We show that IPAH-mimicking TMEM16A overexpression alters eNOS function in human PAECs. eNOS acts as a master regulator of vascular tone through the generation of NO and dysregulation of eNOS is a hallmark of many cardiovascular diseases. We noticed that baseline as well as ACh-induced activatory eNOS phosphorylation were increased, however, NO bioavailability was decreased under stimulated conditions in TMEM16A overexpressing cells. Increase in the intracellular concentration of free calcium has been proposed to regulate eNOS phosphorylation and activity [
40]. Consistent with this, the enhanced TMEM16A activity-mediated increase in cytosolic Ca
2+ levels in our study could lead to increased phosphorylation at eNOS activation sites, including Ser1177 [
41,
42]. The discordance between eNOS activatory phosphorylation and NO availability as observed in the present study was also found in endothelial cells incubated with insulin or VEGF [
41]. Several potential mechanisms such as eNOS uncoupling, or dimer disruption as well as NO scavenging by ROS, (possibly raised by augmented oxidative metabolism), may contribute to the decreased NO availability in TMEM16A-overexpressing PAECs [
41,
42,
43]. Our findings imply that increased TMEM16A activity in PAECs interferes with background eNOS activity and the stable production of nitric oxide, essential components for maintaining low vascular tone in normoxic conditions [
44].
There are some discrepancies between our findings and the previously published reports on TMEM16A in IPAH PAECs, as we did not detect an increased apoptosis or a channel activator-mediated attenuated p38 phosphorylation. However, most of the results in the previous study have been generated on rat lung microvascular ECs based on activated mitochondrial TMEM16A. Thus, the regional and species-specific heterogeneity might explain the differences. Furthermore, previous studies postulated several stages in PAEC transformation in PAH [
45,
46,
47]. Accordingly, our data suggest that increased TMEM16A activity in the cell membrane represents one stage of the IPAH PAEC phenotype [
48]. Moreover, similar to our findings, IPAH patients may have disrupted eNOS pathways [
49,
50]. Although eNOS is considered a beneficial factor in the pulmonary arteries, persistent eNOS activation may also induce PH in mice and humans through PKG nitration causing disturbed vasodilation [
51]. Chronic hypoxic and monocrotaline rat models of PH are characterized by impaired ACh-mediated vasorelaxation, further supporting our hypothesis [
52].
Our study has some limitations: applying a broad range of functional read-outs made it necessary to utilize freshly isolated pulmonary arteries, fresh precision-cut lung slices as well as primary human endothelial cells in cell culture in one study. It is possible that culturing causes phenotypical changes of primary cells and this may impair the conclusions drawn from experiments in intact vessels. However, this type of combination of different methods still provides the backbone for the majority of preclinical studies in the vascular system. The other drawback is, that we can’t exclude changes in the biophysical properties of the TMEM16A channel in IPAH PAECs. Further investigations on activation and on the Ca
2+-binding of the channel are needed [
53]. Finally, we found a marked overexpression of TMEM16A in IPAH PAEC and the respective whole-cell Ca
2+-activated Cl
− current as well as the Bbr-responsive current but we did not investigate other readouts in the IPAH PAECs because the number of available cells was very much limited for high throughput read-outs. Therefore, we cannot provide direct evidence that silencing of TMEM16A would normalize the IPAH phenotype.

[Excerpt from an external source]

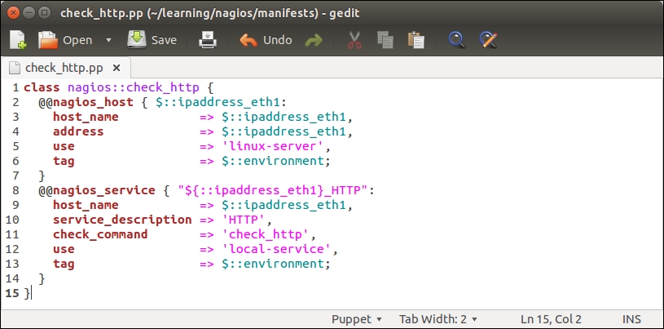Click the Copy icon

coord(385,40)
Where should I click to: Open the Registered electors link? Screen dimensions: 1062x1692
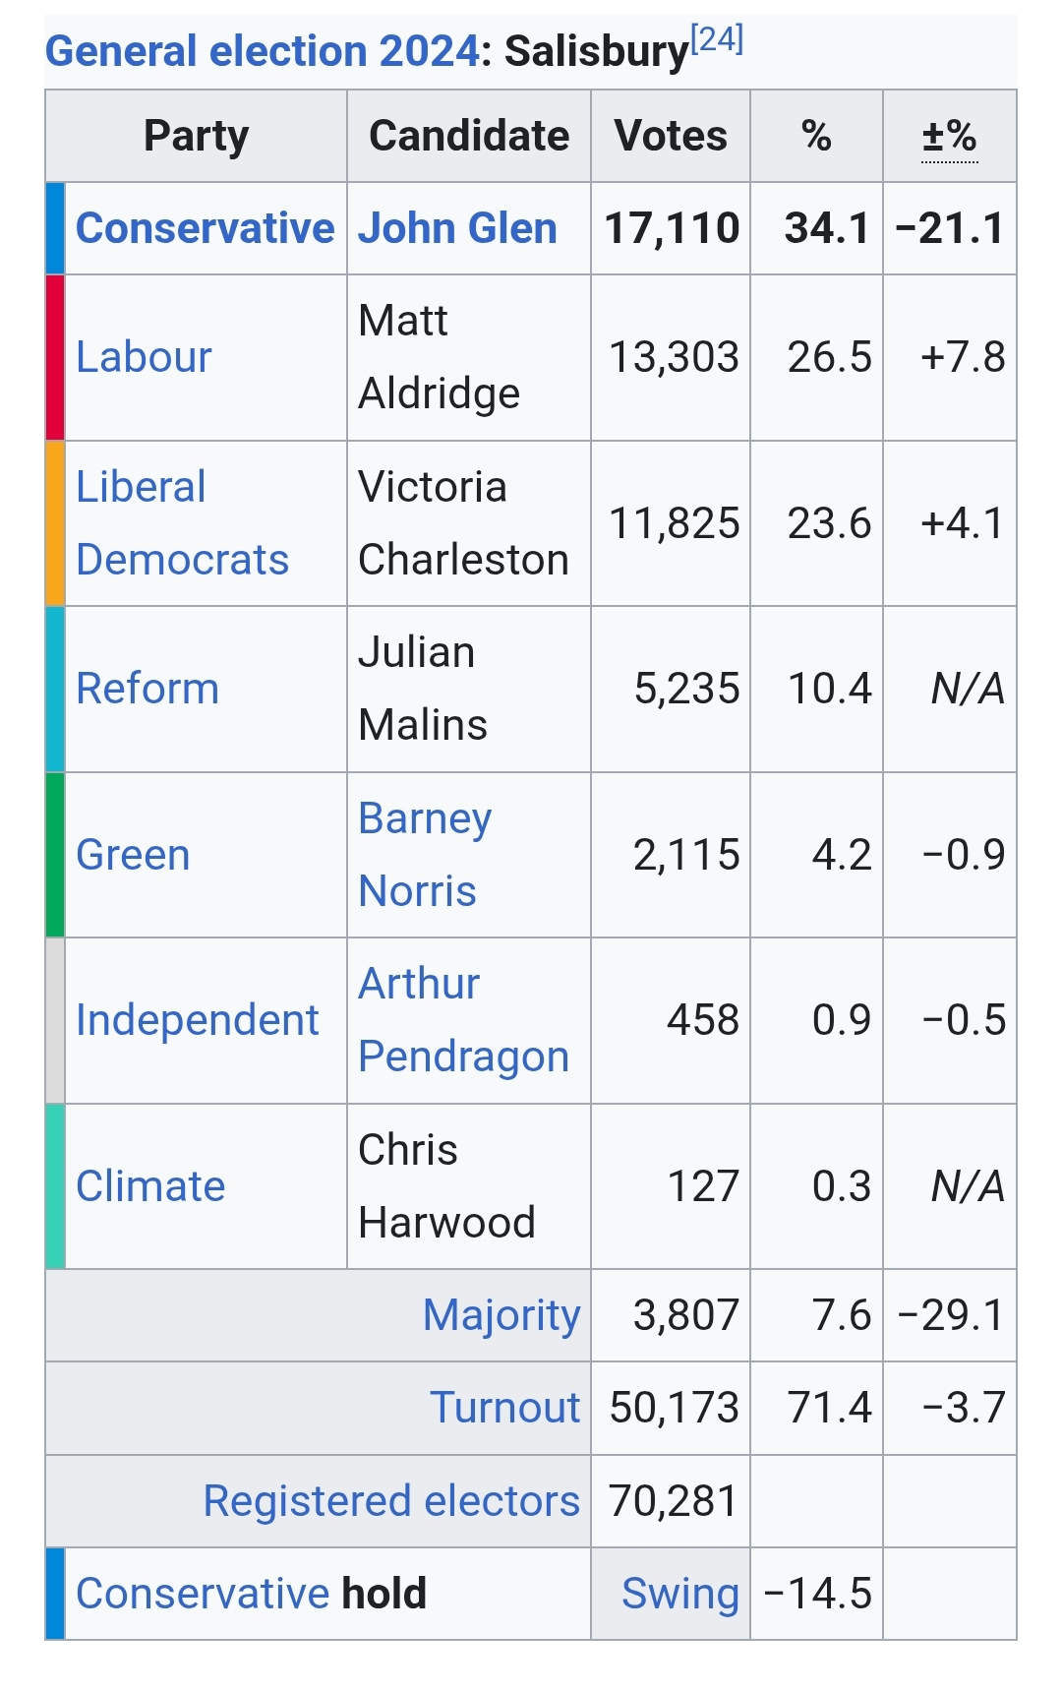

Within the scope of this work, we were able to extend the pathological footprint of TMEM16A overexpression beyond its effect on pulmonary arterial smooth muscle cell and show its role in endothelial dysfunction. We traced the vasorelaxation and angiogenic defects of TMEM16A overexpression and the decrease in NO production in PAECs and established the disease-associated increased TMEM16A activity in PAH.